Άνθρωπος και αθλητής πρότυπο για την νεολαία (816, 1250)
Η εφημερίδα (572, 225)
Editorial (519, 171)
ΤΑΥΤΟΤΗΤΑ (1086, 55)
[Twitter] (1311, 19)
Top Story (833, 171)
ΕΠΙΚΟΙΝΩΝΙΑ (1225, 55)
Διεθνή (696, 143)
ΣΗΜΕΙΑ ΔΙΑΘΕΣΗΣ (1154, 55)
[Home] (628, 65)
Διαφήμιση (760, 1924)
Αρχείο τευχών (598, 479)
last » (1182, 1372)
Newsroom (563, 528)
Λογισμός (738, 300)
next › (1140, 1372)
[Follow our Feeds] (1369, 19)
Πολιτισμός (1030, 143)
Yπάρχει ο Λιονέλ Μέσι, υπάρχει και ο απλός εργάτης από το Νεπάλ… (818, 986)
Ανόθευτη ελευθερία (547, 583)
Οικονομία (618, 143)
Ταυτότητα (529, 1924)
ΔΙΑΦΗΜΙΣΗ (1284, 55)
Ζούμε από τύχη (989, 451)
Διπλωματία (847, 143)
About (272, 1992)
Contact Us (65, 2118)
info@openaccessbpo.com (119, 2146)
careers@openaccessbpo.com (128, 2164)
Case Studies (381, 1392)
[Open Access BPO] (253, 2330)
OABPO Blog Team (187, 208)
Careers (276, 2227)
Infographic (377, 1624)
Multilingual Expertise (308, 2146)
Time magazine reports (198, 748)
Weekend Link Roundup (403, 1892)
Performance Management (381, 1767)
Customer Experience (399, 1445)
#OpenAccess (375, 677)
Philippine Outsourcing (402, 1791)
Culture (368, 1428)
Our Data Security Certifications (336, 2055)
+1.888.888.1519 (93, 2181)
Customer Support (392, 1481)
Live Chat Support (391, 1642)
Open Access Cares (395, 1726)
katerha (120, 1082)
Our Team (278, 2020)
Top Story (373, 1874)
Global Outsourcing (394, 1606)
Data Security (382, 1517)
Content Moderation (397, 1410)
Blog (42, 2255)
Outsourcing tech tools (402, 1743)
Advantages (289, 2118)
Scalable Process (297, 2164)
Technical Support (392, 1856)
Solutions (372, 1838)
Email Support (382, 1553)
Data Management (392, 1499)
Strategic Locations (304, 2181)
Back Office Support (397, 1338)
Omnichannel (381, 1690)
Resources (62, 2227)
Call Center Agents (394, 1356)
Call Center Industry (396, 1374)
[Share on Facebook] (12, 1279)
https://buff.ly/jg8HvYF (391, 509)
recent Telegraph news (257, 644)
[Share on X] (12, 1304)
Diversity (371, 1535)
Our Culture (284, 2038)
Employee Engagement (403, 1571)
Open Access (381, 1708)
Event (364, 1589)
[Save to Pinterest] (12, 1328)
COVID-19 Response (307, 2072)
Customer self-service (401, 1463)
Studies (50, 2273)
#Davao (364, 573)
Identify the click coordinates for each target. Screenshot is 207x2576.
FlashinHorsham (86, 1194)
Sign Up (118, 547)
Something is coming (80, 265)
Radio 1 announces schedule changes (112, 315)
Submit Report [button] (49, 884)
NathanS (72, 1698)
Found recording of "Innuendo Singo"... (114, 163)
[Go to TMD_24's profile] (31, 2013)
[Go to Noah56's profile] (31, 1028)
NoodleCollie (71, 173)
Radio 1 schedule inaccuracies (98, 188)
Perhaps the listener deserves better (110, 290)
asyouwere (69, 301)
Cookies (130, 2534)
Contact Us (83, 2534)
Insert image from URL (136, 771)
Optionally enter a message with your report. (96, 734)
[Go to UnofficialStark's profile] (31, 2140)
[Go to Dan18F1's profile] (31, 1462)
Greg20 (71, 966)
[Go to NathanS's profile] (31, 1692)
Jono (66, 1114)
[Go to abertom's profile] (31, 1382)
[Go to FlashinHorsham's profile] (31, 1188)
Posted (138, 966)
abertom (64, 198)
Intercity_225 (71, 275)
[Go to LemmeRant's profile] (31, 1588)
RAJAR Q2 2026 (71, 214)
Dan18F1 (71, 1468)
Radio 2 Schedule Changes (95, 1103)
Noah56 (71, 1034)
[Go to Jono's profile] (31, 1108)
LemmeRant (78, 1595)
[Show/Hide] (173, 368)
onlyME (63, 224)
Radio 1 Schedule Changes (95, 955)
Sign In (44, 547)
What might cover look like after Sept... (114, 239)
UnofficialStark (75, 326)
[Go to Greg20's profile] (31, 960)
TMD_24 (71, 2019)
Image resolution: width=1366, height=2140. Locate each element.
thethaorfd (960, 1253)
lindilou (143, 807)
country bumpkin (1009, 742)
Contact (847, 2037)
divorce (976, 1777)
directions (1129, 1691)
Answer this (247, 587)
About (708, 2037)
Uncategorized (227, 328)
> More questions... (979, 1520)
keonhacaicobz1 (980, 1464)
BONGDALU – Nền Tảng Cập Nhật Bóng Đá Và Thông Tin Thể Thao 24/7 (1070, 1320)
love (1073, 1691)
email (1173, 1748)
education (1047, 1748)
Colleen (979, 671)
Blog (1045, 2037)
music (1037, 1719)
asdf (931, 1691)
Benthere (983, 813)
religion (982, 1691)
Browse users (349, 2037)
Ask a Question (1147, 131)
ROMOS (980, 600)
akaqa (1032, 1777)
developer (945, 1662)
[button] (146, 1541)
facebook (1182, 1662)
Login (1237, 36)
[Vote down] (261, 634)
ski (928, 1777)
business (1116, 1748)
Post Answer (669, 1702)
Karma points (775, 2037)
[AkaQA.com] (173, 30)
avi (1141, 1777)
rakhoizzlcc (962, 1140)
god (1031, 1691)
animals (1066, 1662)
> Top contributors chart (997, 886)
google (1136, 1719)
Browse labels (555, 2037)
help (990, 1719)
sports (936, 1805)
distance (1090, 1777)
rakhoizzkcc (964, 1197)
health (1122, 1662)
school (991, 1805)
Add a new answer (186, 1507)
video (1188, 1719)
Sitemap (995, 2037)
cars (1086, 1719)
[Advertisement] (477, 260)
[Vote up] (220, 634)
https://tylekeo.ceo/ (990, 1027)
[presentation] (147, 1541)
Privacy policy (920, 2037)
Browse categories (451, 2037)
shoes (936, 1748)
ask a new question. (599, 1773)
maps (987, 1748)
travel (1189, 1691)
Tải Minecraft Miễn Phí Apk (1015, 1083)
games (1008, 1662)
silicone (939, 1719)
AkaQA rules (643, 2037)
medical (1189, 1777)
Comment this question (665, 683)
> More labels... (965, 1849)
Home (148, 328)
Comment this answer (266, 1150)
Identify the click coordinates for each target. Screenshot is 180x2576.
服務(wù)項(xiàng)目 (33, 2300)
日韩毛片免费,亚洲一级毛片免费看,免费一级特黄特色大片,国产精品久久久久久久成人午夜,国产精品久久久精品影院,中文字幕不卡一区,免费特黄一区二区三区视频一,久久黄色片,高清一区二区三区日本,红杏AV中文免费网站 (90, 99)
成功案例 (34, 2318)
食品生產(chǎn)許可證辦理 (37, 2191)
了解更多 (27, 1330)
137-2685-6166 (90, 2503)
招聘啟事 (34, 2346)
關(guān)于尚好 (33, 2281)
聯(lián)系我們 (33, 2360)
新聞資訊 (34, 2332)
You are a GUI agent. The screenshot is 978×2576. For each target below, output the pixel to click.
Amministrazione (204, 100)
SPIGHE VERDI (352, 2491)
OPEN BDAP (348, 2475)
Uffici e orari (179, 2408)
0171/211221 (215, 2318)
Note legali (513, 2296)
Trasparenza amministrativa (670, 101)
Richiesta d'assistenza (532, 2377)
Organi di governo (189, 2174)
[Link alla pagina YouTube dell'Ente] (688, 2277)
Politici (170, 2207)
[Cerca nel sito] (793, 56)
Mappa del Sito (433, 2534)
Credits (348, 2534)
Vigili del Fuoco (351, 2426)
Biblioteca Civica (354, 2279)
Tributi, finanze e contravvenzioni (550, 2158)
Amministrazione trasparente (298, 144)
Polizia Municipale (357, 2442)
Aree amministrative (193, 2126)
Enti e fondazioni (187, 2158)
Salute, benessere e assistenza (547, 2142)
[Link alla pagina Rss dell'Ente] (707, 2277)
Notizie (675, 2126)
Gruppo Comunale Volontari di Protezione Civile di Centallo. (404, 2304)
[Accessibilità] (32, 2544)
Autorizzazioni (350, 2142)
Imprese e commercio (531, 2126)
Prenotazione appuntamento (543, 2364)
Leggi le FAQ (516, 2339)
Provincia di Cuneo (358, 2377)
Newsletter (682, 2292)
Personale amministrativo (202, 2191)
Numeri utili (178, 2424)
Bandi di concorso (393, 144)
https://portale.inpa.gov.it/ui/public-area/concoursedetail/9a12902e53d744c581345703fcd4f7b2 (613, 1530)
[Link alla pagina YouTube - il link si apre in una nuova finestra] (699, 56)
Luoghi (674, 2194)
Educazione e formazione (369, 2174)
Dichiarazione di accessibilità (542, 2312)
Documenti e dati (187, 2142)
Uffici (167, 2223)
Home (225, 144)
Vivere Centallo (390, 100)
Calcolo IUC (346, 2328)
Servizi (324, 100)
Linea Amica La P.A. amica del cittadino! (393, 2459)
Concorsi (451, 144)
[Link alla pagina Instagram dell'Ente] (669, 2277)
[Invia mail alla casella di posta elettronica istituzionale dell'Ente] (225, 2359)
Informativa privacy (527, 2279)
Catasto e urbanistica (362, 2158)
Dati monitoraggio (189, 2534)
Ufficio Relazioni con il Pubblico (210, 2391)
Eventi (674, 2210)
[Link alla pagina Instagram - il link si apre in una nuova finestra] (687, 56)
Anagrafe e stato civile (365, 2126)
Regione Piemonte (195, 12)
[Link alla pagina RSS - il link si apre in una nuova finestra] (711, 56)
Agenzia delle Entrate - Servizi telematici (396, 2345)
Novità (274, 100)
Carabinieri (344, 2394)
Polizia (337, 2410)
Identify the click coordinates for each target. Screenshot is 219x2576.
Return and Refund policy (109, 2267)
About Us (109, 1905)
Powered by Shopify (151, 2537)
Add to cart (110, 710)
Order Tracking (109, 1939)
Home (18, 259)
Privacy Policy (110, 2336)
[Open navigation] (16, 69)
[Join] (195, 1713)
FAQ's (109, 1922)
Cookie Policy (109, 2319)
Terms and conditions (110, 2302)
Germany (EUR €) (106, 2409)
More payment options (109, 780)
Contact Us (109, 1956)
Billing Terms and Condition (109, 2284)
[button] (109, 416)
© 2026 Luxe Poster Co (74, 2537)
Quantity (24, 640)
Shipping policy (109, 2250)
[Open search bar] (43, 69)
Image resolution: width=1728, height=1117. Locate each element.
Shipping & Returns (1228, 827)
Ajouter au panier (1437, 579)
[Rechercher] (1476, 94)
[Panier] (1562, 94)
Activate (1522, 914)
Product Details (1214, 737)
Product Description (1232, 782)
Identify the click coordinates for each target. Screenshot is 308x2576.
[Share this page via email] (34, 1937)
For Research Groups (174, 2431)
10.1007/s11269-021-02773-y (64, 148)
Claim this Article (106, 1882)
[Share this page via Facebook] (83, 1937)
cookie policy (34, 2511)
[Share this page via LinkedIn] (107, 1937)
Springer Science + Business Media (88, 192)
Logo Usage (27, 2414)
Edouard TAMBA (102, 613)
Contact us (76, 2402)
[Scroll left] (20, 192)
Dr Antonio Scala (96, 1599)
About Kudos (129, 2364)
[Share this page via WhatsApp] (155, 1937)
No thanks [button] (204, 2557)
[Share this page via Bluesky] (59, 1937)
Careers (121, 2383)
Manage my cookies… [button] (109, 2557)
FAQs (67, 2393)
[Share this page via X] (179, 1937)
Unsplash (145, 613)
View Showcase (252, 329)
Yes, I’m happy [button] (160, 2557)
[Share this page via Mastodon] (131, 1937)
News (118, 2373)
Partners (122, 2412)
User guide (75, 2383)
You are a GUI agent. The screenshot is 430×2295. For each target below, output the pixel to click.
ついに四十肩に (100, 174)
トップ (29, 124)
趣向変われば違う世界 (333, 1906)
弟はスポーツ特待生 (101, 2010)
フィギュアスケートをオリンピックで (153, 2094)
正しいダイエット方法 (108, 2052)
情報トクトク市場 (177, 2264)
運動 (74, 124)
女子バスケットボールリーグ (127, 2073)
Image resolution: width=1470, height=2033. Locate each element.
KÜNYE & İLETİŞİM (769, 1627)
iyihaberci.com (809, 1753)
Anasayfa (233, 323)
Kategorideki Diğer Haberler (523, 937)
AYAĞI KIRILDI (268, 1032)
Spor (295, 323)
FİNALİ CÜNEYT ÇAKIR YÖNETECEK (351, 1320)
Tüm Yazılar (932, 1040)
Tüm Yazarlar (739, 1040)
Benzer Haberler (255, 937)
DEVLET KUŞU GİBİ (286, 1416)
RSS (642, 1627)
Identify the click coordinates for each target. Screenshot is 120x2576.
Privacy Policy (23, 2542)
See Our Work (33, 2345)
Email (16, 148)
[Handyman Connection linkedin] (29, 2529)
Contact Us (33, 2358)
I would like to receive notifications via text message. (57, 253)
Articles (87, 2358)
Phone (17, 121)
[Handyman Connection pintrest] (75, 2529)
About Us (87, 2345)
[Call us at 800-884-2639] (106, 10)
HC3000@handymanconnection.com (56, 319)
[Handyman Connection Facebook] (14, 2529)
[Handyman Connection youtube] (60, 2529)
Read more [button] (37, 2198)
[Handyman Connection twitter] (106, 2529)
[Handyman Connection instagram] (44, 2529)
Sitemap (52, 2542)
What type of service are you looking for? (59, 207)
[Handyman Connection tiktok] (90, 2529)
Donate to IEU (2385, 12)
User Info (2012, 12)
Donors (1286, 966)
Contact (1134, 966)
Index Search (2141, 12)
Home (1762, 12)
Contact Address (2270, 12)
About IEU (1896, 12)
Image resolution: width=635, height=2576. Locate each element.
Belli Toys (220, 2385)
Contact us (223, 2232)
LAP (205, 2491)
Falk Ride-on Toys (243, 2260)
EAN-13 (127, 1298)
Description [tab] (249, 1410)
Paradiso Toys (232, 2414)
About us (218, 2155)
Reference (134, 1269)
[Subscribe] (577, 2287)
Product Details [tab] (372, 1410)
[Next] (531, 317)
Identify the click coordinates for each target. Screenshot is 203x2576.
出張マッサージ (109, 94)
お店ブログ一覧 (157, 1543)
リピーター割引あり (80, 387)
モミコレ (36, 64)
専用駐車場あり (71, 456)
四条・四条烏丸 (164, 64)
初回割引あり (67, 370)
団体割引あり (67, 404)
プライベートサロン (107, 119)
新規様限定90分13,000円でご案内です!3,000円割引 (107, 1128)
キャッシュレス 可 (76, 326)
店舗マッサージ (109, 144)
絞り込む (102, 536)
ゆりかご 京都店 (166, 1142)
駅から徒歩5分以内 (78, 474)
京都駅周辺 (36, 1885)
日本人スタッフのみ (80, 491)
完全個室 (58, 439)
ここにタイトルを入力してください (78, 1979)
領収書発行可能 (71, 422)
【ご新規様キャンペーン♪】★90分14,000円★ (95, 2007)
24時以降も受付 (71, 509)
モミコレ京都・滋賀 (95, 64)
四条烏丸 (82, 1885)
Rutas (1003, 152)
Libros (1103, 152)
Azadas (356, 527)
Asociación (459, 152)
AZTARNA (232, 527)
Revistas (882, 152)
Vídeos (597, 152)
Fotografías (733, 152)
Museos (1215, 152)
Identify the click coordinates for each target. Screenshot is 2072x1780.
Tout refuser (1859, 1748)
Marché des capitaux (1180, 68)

→ **Work required**
For this exercise, please output exactly the lines above starting at the line with "[button] (109, 416)" and ending at the line with "[Share this page via email] (34, 1937)", ends included.

→ **Written response**
[button] (109, 416)
© 2026 Luxe Poster Co (74, 2537)
Quantity (24, 640)
Shipping policy (109, 2250)
[Open search bar] (43, 69)
Image resolution: width=1728, height=1117. Locate each element.
Shipping & Returns (1228, 827)
Ajouter au panier (1437, 579)
[Rechercher] (1476, 94)
[Panier] (1562, 94)
Activate (1522, 914)
Product Details (1214, 737)
Product Description (1232, 782)
Identify the click coordinates for each target. Screenshot is 308x2576.
[Share this page via email] (34, 1937)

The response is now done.